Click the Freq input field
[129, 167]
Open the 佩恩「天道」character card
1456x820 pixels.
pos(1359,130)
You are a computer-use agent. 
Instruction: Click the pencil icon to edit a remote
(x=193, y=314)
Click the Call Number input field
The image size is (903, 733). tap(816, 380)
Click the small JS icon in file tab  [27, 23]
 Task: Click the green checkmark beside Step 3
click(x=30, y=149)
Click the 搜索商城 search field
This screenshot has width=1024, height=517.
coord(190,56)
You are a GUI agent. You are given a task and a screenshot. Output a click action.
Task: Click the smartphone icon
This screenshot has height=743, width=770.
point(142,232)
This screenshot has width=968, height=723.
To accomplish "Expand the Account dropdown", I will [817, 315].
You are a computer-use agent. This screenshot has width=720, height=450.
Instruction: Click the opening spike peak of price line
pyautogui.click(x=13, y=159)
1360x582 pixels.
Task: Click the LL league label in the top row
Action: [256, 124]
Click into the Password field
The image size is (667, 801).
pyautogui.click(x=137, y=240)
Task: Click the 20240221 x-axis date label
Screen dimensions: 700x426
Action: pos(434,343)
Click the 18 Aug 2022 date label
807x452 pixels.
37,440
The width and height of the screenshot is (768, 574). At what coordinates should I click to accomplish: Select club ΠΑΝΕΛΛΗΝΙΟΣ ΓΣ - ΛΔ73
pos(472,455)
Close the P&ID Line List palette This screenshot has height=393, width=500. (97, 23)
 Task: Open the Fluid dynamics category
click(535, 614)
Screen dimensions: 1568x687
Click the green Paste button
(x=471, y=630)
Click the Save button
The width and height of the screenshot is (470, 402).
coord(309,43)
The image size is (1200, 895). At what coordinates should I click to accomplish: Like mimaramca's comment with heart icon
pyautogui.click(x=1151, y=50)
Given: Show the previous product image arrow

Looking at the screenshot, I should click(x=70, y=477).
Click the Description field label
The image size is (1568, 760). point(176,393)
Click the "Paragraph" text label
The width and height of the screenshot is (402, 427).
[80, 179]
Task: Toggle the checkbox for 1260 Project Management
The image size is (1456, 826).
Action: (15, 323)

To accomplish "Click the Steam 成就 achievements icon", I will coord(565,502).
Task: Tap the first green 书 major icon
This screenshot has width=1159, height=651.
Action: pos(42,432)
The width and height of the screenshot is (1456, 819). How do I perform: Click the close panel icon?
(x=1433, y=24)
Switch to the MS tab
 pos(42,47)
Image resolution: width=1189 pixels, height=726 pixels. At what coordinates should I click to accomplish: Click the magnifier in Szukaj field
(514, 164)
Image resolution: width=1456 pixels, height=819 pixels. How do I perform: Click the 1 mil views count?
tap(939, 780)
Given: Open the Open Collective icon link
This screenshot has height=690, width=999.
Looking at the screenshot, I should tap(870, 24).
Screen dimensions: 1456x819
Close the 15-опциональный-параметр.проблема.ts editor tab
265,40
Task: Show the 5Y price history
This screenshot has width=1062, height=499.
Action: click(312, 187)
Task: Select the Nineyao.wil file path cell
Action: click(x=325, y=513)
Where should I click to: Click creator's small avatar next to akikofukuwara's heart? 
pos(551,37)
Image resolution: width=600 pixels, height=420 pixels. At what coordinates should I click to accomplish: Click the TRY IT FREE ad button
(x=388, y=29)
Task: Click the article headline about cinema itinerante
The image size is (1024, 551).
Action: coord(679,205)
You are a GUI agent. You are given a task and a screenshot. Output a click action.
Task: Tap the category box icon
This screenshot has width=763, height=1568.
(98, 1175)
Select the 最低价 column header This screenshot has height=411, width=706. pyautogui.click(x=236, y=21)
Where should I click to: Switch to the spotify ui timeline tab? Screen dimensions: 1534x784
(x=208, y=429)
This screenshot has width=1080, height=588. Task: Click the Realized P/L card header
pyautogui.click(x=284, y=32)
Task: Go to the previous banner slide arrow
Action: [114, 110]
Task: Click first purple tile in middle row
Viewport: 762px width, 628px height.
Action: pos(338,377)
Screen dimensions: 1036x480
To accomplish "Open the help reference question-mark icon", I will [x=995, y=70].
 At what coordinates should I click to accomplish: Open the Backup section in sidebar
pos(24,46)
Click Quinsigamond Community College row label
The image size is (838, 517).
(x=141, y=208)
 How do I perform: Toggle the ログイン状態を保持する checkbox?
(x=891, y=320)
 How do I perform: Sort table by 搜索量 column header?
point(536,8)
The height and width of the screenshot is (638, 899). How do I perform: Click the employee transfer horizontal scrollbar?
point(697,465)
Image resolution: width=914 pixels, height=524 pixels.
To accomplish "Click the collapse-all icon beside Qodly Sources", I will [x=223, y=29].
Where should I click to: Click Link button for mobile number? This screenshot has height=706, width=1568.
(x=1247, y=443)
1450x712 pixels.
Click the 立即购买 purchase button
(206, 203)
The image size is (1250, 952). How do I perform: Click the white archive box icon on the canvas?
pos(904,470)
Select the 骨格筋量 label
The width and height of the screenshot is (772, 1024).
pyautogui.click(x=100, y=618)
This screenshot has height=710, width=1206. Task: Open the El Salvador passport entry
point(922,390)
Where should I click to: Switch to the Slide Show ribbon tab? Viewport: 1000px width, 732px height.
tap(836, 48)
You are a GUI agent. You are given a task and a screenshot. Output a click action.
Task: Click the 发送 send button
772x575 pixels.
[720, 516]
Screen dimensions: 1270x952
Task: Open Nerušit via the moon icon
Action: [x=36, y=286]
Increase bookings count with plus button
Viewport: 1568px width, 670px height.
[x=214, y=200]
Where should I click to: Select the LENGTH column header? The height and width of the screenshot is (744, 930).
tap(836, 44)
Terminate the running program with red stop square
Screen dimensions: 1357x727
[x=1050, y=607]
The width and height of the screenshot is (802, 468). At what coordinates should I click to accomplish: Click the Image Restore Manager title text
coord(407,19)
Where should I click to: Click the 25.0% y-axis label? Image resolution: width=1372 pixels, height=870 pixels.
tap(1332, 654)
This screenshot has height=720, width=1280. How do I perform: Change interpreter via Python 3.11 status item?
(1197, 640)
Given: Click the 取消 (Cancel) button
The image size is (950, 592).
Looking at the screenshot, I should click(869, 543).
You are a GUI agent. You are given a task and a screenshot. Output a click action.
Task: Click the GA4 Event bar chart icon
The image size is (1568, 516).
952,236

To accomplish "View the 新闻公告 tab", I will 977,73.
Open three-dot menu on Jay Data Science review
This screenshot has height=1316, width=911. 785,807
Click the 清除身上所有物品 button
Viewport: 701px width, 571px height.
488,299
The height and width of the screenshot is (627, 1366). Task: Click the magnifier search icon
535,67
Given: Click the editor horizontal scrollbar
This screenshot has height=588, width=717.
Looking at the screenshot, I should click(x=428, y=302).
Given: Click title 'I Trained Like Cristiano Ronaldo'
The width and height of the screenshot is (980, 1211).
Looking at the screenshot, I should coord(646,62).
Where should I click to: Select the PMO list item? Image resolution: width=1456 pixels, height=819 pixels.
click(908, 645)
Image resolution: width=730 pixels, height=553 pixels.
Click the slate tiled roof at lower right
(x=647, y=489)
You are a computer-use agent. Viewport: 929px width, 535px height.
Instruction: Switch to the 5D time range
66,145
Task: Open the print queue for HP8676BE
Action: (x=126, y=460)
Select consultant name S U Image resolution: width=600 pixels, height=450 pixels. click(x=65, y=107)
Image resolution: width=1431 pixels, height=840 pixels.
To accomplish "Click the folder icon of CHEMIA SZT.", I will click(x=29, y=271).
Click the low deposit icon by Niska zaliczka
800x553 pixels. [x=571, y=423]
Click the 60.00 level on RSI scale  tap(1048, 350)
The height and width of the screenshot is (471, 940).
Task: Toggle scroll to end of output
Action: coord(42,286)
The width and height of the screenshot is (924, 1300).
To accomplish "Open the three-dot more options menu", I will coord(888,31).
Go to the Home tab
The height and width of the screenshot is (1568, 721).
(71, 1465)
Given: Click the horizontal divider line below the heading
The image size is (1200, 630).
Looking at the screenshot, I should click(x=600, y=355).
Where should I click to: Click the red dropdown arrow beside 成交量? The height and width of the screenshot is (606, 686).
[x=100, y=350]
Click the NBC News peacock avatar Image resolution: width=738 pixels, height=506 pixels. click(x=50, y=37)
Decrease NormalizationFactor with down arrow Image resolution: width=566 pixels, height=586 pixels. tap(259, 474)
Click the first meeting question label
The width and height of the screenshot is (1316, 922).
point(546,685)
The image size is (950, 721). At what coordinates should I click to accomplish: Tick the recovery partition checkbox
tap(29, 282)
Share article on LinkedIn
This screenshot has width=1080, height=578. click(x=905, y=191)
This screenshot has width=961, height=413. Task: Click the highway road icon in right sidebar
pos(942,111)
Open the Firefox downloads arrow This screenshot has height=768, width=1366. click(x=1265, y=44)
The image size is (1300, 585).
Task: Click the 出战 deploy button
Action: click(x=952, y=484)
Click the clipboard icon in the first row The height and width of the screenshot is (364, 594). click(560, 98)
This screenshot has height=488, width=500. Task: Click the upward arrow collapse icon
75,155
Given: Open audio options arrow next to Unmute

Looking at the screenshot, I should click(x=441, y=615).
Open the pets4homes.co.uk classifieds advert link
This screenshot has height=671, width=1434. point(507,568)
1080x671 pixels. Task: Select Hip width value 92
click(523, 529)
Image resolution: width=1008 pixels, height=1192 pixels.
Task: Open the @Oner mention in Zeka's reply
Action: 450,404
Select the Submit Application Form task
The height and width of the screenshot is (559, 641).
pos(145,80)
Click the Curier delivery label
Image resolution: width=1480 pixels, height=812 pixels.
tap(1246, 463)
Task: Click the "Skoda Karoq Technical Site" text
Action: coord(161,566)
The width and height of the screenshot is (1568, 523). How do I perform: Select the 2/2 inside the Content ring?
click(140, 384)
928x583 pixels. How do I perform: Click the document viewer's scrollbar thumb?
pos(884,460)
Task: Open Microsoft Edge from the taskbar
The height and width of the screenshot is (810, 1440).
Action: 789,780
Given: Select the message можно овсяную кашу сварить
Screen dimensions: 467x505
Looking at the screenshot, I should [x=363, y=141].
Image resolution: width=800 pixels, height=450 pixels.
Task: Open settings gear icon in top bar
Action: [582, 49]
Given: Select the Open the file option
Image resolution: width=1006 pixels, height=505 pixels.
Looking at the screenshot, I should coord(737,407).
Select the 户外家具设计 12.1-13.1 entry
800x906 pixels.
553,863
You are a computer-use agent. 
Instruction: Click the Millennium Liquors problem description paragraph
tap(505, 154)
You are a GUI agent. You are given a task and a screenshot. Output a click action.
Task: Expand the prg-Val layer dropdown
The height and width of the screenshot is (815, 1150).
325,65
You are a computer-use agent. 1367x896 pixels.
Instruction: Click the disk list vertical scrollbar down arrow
# # #
- _BRIEF_
Repeat exactly the lines above from the one with "Image resolution: width=914" up to and including the one with "Task: Click the 发送 send button". No other line belongs in the reply.

- _TASK ANSWER_
Image resolution: width=914 pixels, height=524 pixels.
To accomplish "Click the collapse-all icon beside Qodly Sources", I will [x=223, y=29].
Where should I click to: Click Link button for mobile number? This screenshot has height=706, width=1568.
(x=1247, y=443)
1450x712 pixels.
Click the 立即购买 purchase button
(206, 203)
The image size is (1250, 952). How do I perform: Click the white archive box icon on the canvas?
pos(904,470)
Select the 骨格筋量 label
The width and height of the screenshot is (772, 1024).
pyautogui.click(x=100, y=618)
This screenshot has height=710, width=1206. Task: Open the El Salvador passport entry
point(922,390)
Where should I click to: Switch to the Slide Show ribbon tab? Viewport: 1000px width, 732px height.
tap(836, 48)
You are a GUI agent. You are given a task and a screenshot. Output a click action.
Task: Click the 发送 send button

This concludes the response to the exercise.